5. What % of time should players be working on skill development rather than just playing?
Their are so many components that make up the game of basketball. No one can practice all of them in the course of one day. I think players should make out a weekly or monthly schedule and work on a different component daily. For instance, Monday and Wednesday can be shooting days, Tuesday and Thursday can be speed and agility days, etc. I, personally, would only spend forty-five minutes to an hour working on these components during school and basketball season. I recommend training with a high-level of intensity to increase the number of reps while building muscle memory at the same time. During the summer months I would extend the workout time to two hours max. While training, keep in mind the body needs rest; which is very important to growth and development. Don’t over do it. Also, intensity in workouts is key to getting better rather than spending all day or week on the same thing at a slower pace.
6. What are your goals as a trainer this year?
First and far most, continue to grow as a person. I can’t do this without God’s help.
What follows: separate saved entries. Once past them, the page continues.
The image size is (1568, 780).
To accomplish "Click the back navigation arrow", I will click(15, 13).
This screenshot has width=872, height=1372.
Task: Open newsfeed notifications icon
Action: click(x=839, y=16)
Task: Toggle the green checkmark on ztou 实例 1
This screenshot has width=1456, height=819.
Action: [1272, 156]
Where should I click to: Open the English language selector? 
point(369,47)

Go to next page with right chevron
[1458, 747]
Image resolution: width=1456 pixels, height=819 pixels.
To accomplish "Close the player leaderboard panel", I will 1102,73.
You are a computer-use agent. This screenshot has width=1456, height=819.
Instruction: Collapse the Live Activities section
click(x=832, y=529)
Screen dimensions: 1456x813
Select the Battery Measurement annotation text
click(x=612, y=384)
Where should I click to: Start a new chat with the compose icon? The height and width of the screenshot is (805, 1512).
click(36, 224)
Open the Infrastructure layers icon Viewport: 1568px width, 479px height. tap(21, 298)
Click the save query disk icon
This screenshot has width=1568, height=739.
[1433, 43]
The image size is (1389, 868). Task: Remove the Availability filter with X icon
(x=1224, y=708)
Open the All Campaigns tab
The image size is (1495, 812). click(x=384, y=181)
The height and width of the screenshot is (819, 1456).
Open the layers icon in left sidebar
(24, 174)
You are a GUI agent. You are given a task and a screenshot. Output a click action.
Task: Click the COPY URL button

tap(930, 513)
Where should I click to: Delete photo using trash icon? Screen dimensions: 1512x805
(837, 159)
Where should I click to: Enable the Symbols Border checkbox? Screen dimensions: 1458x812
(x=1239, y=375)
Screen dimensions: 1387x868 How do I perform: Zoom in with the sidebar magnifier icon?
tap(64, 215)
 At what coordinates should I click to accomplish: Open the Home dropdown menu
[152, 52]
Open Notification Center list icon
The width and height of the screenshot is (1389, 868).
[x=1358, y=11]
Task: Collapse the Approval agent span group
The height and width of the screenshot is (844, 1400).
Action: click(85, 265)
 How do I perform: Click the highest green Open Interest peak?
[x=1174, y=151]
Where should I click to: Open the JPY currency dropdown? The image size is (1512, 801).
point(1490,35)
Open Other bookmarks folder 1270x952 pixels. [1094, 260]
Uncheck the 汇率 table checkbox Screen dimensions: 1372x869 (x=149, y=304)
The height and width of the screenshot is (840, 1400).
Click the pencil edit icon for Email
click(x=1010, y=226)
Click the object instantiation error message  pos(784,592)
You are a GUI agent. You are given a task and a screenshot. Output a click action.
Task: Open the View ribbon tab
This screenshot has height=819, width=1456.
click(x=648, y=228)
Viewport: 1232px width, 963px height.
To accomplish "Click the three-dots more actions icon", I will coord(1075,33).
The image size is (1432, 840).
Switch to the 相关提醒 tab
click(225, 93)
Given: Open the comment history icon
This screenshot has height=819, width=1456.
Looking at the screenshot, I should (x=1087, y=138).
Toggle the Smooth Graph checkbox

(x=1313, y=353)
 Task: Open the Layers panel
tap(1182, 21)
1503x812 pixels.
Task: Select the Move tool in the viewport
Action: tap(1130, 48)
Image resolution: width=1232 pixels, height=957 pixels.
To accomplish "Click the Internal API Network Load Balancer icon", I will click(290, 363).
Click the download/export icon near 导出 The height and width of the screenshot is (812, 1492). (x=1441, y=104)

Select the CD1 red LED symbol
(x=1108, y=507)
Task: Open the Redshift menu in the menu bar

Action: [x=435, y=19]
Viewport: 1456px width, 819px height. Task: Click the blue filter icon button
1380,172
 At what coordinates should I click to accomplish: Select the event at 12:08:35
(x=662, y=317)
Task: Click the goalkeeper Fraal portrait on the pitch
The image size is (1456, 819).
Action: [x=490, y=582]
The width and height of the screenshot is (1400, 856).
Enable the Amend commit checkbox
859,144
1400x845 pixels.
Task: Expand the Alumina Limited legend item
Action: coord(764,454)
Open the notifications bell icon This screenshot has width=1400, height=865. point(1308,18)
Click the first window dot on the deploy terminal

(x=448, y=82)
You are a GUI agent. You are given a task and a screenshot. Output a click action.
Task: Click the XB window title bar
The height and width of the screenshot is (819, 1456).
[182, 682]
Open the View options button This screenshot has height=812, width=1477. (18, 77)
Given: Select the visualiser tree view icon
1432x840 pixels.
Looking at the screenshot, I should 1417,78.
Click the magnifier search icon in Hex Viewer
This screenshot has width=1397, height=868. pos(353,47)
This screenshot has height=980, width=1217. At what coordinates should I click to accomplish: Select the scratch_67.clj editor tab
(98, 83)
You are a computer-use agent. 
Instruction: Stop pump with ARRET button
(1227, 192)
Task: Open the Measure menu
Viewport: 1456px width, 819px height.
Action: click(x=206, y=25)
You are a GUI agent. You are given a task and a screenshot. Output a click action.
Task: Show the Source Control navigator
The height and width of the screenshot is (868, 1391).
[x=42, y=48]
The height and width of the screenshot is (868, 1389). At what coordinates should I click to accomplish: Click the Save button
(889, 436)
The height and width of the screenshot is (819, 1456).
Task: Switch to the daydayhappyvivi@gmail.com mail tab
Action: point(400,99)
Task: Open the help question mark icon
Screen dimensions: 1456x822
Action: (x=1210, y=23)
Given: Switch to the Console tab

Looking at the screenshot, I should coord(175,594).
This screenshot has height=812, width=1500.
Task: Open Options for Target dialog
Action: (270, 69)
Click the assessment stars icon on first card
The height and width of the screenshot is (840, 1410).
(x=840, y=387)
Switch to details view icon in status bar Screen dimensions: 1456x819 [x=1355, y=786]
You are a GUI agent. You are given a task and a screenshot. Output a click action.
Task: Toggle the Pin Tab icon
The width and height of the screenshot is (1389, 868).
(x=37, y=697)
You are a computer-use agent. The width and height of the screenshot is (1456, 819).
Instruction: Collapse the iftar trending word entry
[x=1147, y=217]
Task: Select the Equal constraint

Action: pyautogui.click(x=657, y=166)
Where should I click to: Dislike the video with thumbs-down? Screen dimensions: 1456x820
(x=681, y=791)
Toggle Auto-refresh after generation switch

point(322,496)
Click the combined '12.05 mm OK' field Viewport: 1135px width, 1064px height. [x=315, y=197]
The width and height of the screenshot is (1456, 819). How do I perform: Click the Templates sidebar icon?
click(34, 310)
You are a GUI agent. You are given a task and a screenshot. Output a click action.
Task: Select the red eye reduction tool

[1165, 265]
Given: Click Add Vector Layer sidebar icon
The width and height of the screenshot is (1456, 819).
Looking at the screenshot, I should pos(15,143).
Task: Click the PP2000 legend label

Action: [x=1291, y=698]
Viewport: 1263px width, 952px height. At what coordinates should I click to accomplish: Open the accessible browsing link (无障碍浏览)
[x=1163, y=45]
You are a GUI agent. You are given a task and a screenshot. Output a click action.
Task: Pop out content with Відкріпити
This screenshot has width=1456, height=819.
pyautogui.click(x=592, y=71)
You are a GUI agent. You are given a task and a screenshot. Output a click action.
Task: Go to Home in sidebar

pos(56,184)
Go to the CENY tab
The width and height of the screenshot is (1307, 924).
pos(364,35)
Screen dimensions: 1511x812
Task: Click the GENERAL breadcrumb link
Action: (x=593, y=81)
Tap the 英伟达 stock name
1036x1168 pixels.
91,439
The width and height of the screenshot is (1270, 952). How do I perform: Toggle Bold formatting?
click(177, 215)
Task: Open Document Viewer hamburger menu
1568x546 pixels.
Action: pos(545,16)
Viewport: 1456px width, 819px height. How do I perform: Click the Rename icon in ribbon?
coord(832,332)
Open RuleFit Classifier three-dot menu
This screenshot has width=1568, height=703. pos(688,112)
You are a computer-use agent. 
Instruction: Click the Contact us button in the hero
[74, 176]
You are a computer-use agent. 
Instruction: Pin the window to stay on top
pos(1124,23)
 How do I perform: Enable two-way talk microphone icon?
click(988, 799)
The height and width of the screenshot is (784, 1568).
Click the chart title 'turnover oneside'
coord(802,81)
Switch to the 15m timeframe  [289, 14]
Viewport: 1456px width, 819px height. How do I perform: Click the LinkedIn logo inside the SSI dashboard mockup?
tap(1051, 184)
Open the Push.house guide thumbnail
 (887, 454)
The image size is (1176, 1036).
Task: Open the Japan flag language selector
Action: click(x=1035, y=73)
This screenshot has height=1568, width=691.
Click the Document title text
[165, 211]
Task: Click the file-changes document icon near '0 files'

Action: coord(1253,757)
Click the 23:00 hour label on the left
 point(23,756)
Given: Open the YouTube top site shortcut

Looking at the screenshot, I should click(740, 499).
It’s my mission to train all athletes to be a better person first and a better athlete second. Therefore, I have to do the same and I can only do this by growing closer to Him. This business is His and I am just a distribution center for it. Therefore, I can’t run this business without His help. I have tried and this is one of the main reasons why things have not taking off yet. Luckily, I still got time to make it right. Second, continue to seek new drills, techniques and anything that is needed to get better as a skill developer. I can never stop learning this game. It’s like technology.It changes so much with each generation of athletes that are born. I have to stay healthy and in shape to learn and keep up.